Reproduce the following rows verbatim, leaving every line unchanged.

##### Listing #####

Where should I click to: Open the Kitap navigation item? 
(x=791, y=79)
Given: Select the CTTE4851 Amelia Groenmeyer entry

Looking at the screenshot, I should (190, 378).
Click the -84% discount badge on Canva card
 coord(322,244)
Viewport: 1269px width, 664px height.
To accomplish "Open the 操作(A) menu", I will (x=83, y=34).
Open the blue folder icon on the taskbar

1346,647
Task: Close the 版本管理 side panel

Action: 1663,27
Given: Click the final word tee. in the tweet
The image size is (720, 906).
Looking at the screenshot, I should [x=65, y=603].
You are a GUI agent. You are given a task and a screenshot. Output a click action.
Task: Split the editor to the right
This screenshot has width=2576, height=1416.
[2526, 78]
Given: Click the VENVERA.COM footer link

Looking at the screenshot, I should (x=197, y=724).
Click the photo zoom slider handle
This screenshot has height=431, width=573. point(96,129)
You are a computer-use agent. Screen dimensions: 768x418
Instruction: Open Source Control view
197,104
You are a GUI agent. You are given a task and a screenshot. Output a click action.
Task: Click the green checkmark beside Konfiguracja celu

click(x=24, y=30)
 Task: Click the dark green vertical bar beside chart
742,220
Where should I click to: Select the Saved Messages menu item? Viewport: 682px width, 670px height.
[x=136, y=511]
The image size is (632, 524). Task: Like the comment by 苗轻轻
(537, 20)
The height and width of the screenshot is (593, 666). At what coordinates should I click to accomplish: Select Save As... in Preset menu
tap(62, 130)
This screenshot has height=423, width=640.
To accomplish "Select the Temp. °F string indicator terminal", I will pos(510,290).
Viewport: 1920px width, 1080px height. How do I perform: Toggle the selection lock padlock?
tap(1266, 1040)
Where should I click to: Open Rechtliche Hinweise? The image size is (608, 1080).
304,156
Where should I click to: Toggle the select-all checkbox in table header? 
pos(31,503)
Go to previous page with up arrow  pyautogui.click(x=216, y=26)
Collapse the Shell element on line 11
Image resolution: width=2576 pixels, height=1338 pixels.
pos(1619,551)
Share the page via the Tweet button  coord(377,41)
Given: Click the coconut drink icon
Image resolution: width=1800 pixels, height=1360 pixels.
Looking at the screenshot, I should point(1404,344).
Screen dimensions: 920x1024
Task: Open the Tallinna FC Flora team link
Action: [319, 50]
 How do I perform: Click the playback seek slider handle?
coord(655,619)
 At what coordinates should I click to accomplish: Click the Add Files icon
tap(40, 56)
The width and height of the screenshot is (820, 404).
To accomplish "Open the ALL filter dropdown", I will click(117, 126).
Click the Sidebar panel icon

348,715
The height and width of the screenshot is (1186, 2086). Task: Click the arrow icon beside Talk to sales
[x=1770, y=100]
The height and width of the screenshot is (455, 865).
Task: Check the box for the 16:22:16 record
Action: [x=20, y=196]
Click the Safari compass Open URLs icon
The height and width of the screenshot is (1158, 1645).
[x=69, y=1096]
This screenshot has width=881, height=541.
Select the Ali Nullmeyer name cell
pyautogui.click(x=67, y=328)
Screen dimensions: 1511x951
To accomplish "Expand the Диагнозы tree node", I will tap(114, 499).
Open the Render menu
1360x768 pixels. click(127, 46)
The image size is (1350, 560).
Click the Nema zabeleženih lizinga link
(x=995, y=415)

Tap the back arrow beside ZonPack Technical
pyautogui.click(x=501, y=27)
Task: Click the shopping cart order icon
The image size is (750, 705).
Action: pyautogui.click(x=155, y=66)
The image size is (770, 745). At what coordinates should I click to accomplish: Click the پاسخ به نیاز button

#####

Task result
Where should I click to: Open the Kitap navigation item? 
(x=791, y=79)
Given: Select the CTTE4851 Amelia Groenmeyer entry

Looking at the screenshot, I should (190, 378).
Click the -84% discount badge on Canva card
 coord(322,244)
Viewport: 1269px width, 664px height.
To accomplish "Open the 操作(A) menu", I will (x=83, y=34).
Open the blue folder icon on the taskbar

1346,647
Task: Close the 版本管理 side panel

Action: 1663,27
Given: Click the final word tee. in the tweet
The image size is (720, 906).
Looking at the screenshot, I should [x=65, y=603].
You are a GUI agent. You are given a task and a screenshot. Output a click action.
Task: Split the editor to the right
This screenshot has width=2576, height=1416.
[2526, 78]
Given: Click the VENVERA.COM footer link

Looking at the screenshot, I should (x=197, y=724).
Click the photo zoom slider handle
This screenshot has height=431, width=573. point(96,129)
You are a computer-use agent. Screen dimensions: 768x418
Instruction: Open Source Control view
197,104
You are a GUI agent. You are given a task and a screenshot. Output a click action.
Task: Click the green checkmark beside Konfiguracja celu

click(x=24, y=30)
 Task: Click the dark green vertical bar beside chart
742,220
Where should I click to: Select the Saved Messages menu item? Viewport: 682px width, 670px height.
[x=136, y=511]
The image size is (632, 524). Task: Like the comment by 苗轻轻
(537, 20)
The height and width of the screenshot is (593, 666). At what coordinates should I click to accomplish: Select Save As... in Preset menu
tap(62, 130)
This screenshot has height=423, width=640.
To accomplish "Select the Temp. °F string indicator terminal", I will pos(510,290).
Viewport: 1920px width, 1080px height. How do I perform: Toggle the selection lock padlock?
tap(1266, 1040)
Where should I click to: Open Rechtliche Hinweise? The image size is (608, 1080).
304,156
Where should I click to: Toggle the select-all checkbox in table header? 
pos(31,503)
Go to previous page with up arrow  pyautogui.click(x=216, y=26)
Collapse the Shell element on line 11
Image resolution: width=2576 pixels, height=1338 pixels.
pos(1619,551)
Share the page via the Tweet button  coord(377,41)
Given: Click the coconut drink icon
Image resolution: width=1800 pixels, height=1360 pixels.
Looking at the screenshot, I should point(1404,344).
Screen dimensions: 920x1024
Task: Open the Tallinna FC Flora team link
Action: [319, 50]
 How do I perform: Click the playback seek slider handle?
coord(655,619)
 At what coordinates should I click to accomplish: Click the Add Files icon
tap(40, 56)
The width and height of the screenshot is (820, 404).
To accomplish "Open the ALL filter dropdown", I will click(117, 126).
Click the Sidebar panel icon

348,715
The height and width of the screenshot is (1186, 2086). Task: Click the arrow icon beside Talk to sales
[x=1770, y=100]
The height and width of the screenshot is (455, 865).
Task: Check the box for the 16:22:16 record
Action: [x=20, y=196]
Click the Safari compass Open URLs icon
The height and width of the screenshot is (1158, 1645).
[x=69, y=1096]
This screenshot has width=881, height=541.
Select the Ali Nullmeyer name cell
pyautogui.click(x=67, y=328)
Screen dimensions: 1511x951
To accomplish "Expand the Диагнозы tree node", I will tap(114, 499).
Open the Render menu
1360x768 pixels. click(127, 46)
The image size is (1350, 560).
Click the Nema zabeleženih lizinga link
(x=995, y=415)

Tap the back arrow beside ZonPack Technical
pyautogui.click(x=501, y=27)
Task: Click the shopping cart order icon
The image size is (750, 705).
Action: pyautogui.click(x=155, y=66)
The image size is (770, 745). At what coordinates should I click to accomplish: Click the پاسخ به نیاز button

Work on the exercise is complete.